Method 4: Discard - remove water-damaged materials and seal in plastic bags while inside of containment, if present. Dispose of as normal waste. HEPA vacuum area after it is dried.

According to the pro, the only way to stop mold is to eliminate the source of moisture allowing it to grow.


----------



## lh66 (May 9, 2011)

There must be some place that is leaking. It may be best to hire a professional to find the source and fix this


----------



## Perry525 (May 9, 2011)

lh66 said:


> There must be some place that is leaking. It may be best to hire a professional to find the source and fix this



It doesn't need to be a leak! Very often it is condensation forming on a cold pipe in winter, that drips down making whatever wet... then mold grows.

However, you do not expect that in a bedroom wall, a small patch is usually down to condensation, caused by cold wall, lack of insulation, lack of warm air circulation.

With most of this type, the mold dies during the warm days of summer.

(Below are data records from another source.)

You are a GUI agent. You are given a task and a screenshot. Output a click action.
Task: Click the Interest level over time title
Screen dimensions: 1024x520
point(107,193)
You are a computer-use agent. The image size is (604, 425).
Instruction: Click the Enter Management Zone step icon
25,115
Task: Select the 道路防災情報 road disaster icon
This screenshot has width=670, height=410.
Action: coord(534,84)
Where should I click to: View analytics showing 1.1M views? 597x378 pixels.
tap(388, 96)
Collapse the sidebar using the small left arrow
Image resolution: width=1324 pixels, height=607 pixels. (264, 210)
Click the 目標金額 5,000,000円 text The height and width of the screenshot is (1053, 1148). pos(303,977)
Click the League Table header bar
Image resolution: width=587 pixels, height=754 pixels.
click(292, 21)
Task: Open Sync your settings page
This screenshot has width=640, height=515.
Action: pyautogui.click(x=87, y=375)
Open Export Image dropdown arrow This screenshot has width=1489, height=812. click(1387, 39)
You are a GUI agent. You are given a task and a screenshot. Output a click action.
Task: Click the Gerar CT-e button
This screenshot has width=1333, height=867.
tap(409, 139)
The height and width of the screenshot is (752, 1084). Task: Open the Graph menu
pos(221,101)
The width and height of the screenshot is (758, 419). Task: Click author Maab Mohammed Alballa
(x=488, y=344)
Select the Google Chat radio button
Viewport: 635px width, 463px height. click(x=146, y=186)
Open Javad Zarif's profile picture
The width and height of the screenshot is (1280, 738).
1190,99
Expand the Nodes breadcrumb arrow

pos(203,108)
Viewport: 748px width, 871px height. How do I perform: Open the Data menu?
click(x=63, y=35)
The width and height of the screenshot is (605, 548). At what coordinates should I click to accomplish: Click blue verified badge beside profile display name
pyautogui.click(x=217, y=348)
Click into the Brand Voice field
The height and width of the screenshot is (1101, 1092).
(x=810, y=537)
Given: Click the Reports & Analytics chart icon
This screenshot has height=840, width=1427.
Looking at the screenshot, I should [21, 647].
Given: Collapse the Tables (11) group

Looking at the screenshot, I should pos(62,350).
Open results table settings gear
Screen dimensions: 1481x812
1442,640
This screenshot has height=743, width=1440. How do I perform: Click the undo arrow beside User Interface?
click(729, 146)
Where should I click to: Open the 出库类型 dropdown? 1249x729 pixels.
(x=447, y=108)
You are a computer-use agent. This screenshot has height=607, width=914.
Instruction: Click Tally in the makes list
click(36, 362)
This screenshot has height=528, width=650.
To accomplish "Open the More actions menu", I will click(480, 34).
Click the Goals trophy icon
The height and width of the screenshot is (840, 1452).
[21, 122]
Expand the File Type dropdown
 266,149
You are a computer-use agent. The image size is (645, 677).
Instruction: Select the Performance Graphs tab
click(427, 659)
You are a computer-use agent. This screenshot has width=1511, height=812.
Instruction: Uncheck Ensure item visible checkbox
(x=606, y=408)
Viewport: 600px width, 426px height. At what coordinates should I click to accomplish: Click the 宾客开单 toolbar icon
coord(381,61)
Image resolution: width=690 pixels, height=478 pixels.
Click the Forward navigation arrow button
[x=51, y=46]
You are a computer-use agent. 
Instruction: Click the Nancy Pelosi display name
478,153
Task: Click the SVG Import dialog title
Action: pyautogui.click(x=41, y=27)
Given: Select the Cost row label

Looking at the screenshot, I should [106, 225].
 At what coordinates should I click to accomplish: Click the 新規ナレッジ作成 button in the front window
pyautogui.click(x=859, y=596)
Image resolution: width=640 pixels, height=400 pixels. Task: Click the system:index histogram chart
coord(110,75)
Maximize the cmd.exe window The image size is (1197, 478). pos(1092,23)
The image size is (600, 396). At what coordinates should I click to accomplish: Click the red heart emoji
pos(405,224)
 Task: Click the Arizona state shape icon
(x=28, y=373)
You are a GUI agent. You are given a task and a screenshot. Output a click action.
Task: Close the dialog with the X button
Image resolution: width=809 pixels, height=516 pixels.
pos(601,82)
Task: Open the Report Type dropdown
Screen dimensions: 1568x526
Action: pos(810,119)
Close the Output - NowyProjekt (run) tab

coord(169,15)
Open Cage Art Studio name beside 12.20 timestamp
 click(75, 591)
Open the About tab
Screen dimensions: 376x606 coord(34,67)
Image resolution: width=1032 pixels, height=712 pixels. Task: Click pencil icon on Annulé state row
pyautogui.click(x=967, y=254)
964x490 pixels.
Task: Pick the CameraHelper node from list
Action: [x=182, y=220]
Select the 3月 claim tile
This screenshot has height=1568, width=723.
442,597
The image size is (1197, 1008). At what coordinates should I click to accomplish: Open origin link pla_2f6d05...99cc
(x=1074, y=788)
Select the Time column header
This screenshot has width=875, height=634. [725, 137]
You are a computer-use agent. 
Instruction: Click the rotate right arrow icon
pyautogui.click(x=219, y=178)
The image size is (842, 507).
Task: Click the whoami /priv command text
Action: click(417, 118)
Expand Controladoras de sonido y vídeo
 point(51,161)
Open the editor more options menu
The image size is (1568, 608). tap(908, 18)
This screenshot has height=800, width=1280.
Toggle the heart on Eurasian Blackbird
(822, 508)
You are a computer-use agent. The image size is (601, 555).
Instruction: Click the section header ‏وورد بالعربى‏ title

Perhaps we will get an update later this year?


----------



## nealtw (May 17, 2011)

I would just like to add. If the drywall feels soft when you push on it, more than likely it needs to be replaced and you will be looking at water behind it.


----------



## jaygeorge (Jun 26, 2011)

I have an issue with reoccurring mold/mildew in my concrete utility sink in my basement. I believe it started when I treid cleaning my sink with a bio-degradable soap. I've tried bleach, and even clr ,and liquid plumber they all remove the mold/mildew but in days it's back. I'm about to trow out my sink and buy a new one.


----------



## MarshaMarshaMarsha (Jun 27, 2011)

If the bleach and clr wont' get it out then you should replace it


----------



## restora (Aug 3, 2011)

First, you have to search the area is there are any leaks or possible ways that can bring moisture or water to that area. Then, you can clean it with a cleaning solution and make sure to dry it thoroughly.


----------